§ Task inputs:
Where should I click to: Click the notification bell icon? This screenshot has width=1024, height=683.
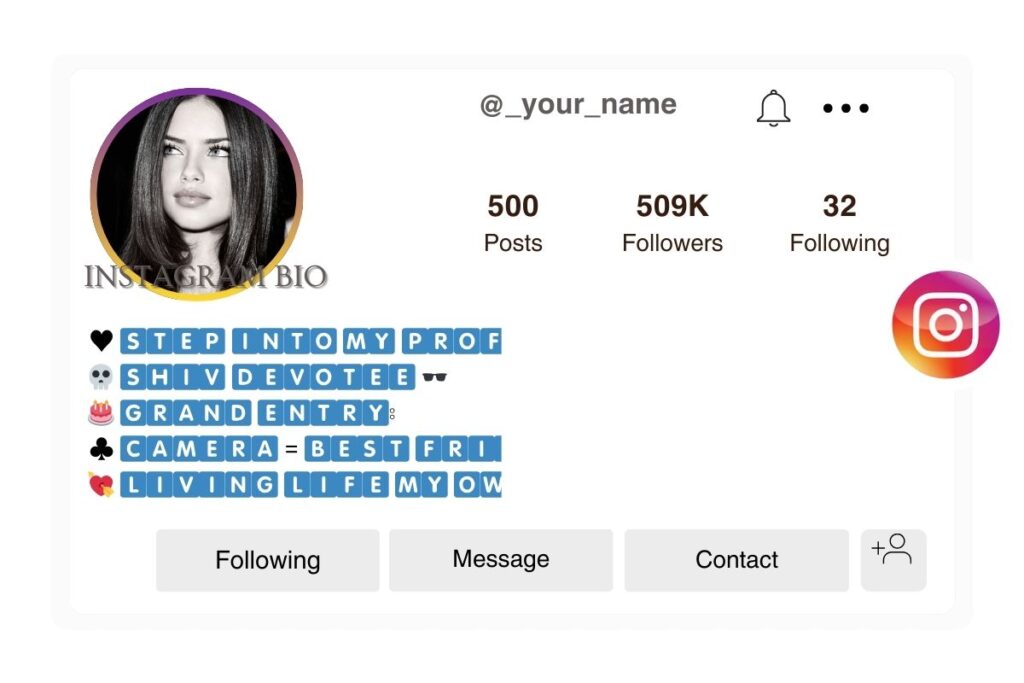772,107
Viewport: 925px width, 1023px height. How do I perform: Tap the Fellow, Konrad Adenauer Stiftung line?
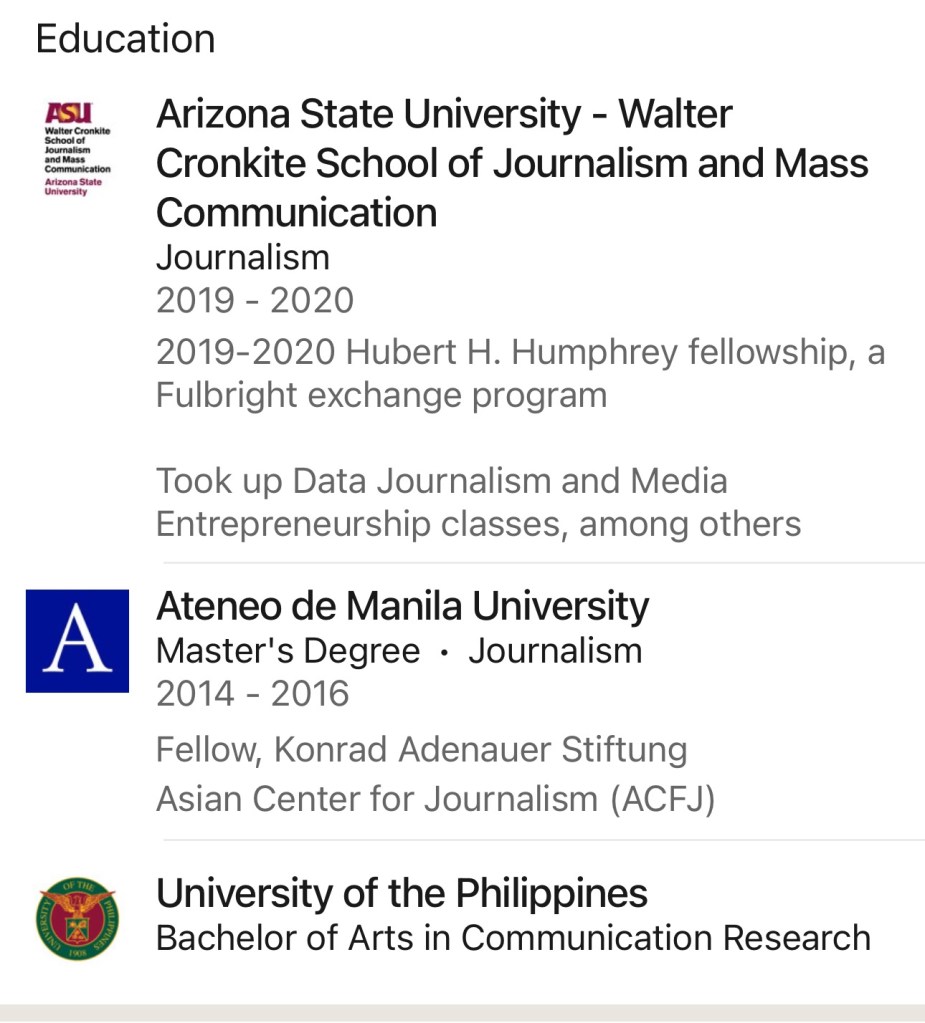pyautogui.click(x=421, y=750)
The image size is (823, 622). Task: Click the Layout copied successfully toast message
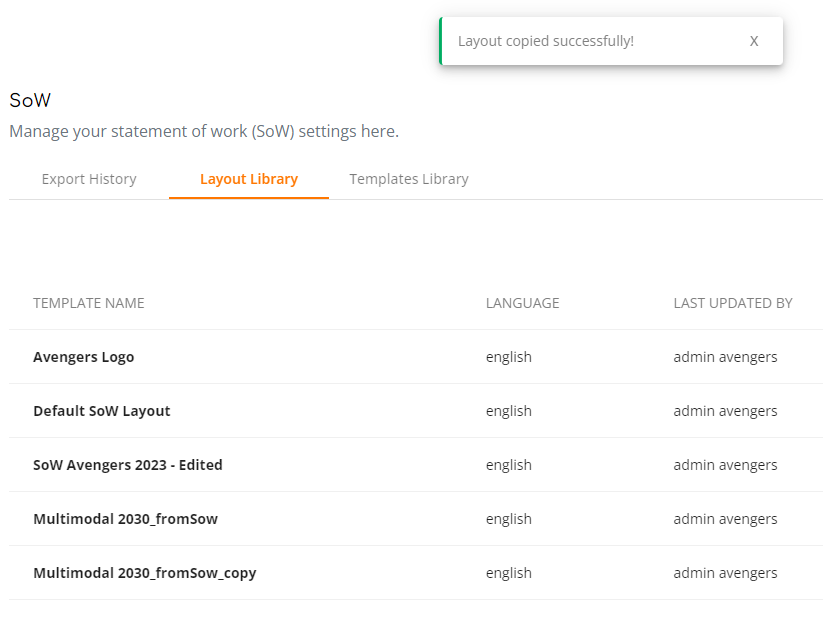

§ What is required: Copy all the entries word for word. Omit any pictures.

§ Response to the task:
Where should I click to: Click the notification bell icon? This screenshot has width=1024, height=683.
772,107
Viewport: 925px width, 1023px height. How do I perform: Tap the Fellow, Konrad Adenauer Stiftung line?
pyautogui.click(x=421, y=750)
The image size is (823, 622). Task: Click the Layout copied successfully toast message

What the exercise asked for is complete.